Domitille Fontaine-Castets, is the Chief Compliance Officer of the renowned French hotel group Accor. For La Lettre du DPO, she looks back on her career in detail and shares her views on the subject of whistleblowers (and the processing of their data) within organisations. 

1/- What is your background and what and what prompted your interest in data and the GDPR? 

During my practice of company law, while working on mergers and acquisitions, including of an international nature, I came across the key regulations under which governments (often working together on a regional or even international level) were trying to clean up’ the business world by standards enacting formal obligations to collect and process information in order to better detect any undesirable behaviour (fraud, harassment, corruption, etc.), putting the authorities in a position to act according to a logic geared towards prevention and thus implying a change in such behaviour under the pressure of this formalism. This can be very burdensome, in particular with the adoption of Law n° 2016-1691 known as Sapin 2 in December 2016 which requires the collection and processing of data, some of which is sensitive due to the seriousness of the facts it reveals. It was therefore only natural that I should look into the GDPR, which came into force in 2018 and which also brought the protection of personal data within the scope of my responsibilities as DPO in my previous job.” 
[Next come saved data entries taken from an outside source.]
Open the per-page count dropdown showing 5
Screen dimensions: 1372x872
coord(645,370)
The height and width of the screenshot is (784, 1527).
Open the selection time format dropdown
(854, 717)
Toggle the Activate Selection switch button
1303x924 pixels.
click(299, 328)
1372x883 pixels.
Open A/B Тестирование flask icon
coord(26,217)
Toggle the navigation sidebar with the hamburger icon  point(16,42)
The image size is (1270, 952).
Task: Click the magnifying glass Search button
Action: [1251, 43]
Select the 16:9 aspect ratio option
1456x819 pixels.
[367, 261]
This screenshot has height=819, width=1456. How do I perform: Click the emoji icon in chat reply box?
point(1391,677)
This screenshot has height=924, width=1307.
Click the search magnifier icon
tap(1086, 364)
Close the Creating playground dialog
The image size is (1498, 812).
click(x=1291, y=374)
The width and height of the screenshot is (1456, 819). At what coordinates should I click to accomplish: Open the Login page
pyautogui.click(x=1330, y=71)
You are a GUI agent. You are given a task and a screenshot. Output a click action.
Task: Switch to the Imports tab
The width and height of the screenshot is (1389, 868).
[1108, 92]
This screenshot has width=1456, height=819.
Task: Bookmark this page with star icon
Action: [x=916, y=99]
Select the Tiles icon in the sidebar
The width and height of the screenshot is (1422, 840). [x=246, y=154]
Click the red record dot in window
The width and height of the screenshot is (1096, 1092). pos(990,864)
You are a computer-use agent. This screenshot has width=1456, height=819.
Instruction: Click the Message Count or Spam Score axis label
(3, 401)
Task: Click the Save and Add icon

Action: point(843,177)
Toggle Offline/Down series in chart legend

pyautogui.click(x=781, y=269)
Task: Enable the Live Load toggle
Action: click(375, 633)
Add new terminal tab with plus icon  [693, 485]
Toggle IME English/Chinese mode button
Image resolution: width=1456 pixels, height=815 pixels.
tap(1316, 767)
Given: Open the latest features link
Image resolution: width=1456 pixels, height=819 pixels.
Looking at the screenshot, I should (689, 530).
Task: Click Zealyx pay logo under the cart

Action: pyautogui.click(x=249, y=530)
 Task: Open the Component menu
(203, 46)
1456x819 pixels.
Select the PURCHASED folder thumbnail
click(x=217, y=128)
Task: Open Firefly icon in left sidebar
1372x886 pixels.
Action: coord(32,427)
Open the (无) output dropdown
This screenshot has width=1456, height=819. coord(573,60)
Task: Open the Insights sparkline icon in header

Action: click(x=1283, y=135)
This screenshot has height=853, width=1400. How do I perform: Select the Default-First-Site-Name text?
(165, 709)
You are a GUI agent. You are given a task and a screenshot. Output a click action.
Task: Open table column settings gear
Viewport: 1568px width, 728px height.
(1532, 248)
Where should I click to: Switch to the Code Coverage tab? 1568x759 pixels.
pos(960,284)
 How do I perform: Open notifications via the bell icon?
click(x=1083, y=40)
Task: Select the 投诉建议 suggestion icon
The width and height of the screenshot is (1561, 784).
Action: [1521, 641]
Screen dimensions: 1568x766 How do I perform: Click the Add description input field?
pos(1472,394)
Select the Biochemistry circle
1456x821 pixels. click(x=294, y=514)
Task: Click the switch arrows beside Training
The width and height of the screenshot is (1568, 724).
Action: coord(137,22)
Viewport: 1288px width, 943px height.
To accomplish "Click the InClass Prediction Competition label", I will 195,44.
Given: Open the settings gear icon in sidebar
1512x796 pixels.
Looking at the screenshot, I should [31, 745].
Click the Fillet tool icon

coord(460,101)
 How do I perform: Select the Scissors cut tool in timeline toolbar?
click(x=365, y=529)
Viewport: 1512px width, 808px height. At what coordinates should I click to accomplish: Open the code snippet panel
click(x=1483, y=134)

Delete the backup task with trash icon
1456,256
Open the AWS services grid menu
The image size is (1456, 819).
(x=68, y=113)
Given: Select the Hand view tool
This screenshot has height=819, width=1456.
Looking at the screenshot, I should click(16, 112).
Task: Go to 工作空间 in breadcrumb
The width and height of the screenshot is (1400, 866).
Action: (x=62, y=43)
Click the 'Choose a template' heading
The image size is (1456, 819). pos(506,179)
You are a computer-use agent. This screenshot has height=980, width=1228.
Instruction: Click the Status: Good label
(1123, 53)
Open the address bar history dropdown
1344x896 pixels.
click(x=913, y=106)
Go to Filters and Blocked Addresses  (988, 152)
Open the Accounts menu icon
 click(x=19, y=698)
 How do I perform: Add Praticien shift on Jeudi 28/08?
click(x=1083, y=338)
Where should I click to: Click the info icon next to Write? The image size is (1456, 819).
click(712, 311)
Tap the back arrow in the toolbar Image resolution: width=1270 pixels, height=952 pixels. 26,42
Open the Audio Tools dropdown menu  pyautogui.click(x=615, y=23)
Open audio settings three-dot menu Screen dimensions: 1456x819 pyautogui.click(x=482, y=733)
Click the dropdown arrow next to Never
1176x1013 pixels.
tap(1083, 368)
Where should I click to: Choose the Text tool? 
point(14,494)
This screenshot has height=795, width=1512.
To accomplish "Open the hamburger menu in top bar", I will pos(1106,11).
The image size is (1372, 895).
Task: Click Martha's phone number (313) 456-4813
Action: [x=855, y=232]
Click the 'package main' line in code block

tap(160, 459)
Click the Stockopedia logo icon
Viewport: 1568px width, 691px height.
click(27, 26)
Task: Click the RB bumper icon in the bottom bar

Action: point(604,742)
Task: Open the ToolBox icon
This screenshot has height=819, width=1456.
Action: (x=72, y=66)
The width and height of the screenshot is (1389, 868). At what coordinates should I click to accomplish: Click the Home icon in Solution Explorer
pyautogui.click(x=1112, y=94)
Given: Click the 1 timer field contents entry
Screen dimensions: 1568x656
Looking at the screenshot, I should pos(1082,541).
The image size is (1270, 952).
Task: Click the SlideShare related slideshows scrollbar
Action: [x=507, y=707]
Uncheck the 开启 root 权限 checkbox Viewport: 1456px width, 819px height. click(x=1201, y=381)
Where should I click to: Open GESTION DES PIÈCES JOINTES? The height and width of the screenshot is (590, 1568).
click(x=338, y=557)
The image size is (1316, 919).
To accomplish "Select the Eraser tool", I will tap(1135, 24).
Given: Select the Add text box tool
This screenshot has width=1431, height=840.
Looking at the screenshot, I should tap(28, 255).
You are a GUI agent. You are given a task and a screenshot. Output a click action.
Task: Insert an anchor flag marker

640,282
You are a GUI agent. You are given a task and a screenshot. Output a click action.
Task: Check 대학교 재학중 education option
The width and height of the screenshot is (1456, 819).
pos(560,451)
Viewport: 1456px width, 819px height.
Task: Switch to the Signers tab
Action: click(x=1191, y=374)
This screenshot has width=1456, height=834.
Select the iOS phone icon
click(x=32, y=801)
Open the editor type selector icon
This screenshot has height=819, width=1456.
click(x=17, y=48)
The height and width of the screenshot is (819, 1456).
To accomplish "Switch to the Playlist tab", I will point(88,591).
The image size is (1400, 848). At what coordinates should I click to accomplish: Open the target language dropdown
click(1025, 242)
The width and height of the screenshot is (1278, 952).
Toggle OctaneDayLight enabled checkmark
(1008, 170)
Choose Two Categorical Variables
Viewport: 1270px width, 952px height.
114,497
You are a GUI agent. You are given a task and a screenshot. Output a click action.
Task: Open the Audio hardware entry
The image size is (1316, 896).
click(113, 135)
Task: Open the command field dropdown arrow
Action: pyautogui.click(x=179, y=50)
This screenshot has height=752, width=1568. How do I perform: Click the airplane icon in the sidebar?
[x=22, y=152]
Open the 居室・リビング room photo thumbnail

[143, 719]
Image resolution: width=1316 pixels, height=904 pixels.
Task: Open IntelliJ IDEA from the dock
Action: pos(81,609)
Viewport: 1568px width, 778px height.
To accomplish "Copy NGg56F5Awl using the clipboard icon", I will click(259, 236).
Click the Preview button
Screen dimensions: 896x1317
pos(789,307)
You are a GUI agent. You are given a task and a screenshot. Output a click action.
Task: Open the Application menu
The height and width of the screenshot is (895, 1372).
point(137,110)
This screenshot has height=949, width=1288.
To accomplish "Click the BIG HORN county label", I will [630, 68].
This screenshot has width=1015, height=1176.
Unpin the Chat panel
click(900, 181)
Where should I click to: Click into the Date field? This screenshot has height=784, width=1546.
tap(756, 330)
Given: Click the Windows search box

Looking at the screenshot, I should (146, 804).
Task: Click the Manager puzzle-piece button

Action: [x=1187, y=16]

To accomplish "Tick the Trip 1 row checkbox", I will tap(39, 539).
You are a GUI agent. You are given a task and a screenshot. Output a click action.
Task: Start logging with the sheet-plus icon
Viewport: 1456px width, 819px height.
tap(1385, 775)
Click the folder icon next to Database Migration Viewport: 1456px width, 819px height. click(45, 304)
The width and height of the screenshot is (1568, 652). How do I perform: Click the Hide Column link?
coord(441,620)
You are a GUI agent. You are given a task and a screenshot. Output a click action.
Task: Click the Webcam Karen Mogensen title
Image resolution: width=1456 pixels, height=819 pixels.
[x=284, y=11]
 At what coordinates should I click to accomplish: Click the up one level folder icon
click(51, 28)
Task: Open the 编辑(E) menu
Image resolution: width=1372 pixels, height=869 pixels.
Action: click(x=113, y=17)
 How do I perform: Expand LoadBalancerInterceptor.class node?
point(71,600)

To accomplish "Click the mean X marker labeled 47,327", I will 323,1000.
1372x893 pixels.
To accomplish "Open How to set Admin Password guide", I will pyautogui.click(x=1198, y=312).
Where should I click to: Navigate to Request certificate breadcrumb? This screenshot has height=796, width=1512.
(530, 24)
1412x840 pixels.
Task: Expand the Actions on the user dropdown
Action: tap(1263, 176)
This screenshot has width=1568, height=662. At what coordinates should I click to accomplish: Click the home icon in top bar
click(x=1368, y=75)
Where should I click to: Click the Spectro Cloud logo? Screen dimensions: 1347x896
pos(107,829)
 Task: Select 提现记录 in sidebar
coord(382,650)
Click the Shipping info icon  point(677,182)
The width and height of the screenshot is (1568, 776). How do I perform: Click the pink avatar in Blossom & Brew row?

2/- What are your current responsibilities and what project(s) are you currently working on in relation to whistleblowers?   

All these regulations respond to monumental goals, to use Professor Frison-Roche’s expression (by which she means ‘concern for others, aimed at making the world and human society more sustainable, such goals being threatened, for example, by corruption, damage to the environment or the rights of individuals through the processing of their data). They therefore follow a common philosophy, which has led to the emergence of the position of Compliance Officer. This position, which is my job today, leads me to work on the identification of risks and then responding to them through control and prevention measures, in line with the regulations and standards that Accor has adopted in six areas: the fight against corruption, compliance with international sanctions (e.g. those adopted against Russia), compliance with competition rules, compliance with payment standards in hotels, compliance with standards protecting human rights (involving the duty of care), and lastly the protection of personal data.

On a day-to-day basis, with regard to whistleblowers and the current legal issues on this subject, we have chosen, on the one hand, to open up this option to anyone (our suppliers and customers, for example), and not keep it for our employees alone; on the other hand, to enable alerts to be processed locally (without requiring them to be examined at HQ level); and lastly, to rework the retention periods and update the impact analysis imposed by the GDPR. On the whole, this whistleblowing system works well because, leaving aside the nonsensical accusations received from time to time, most whistleblowers enable us to identify genuine malfunctions, which we then deal with.

To encourage this, I think it is necessary to limit the use of anonymous alerts, because the investigation process, making it possible to rule out any dubious actions, very often requires us to contact the person who made the alert.  

3/- How do you see the future of these regulations? 

Digital technology, which has considerably facilitated means of communication, has also given rise to a world of absolute transparency, since our every move is now traceable. Secrecy and intimacy are gradually disappearing, if only through the data constantly collected by the digital tools we use, or simply present in our personal or professional environment. And, in my opinion, this sort of tyrannyof transparency will not be reversed. In this context, whistleblowers will continue to be protected, and probably increasingly so. To rebalance the protection of all those implicated in whistleblowing, compliance with the GDPR is one of the keys.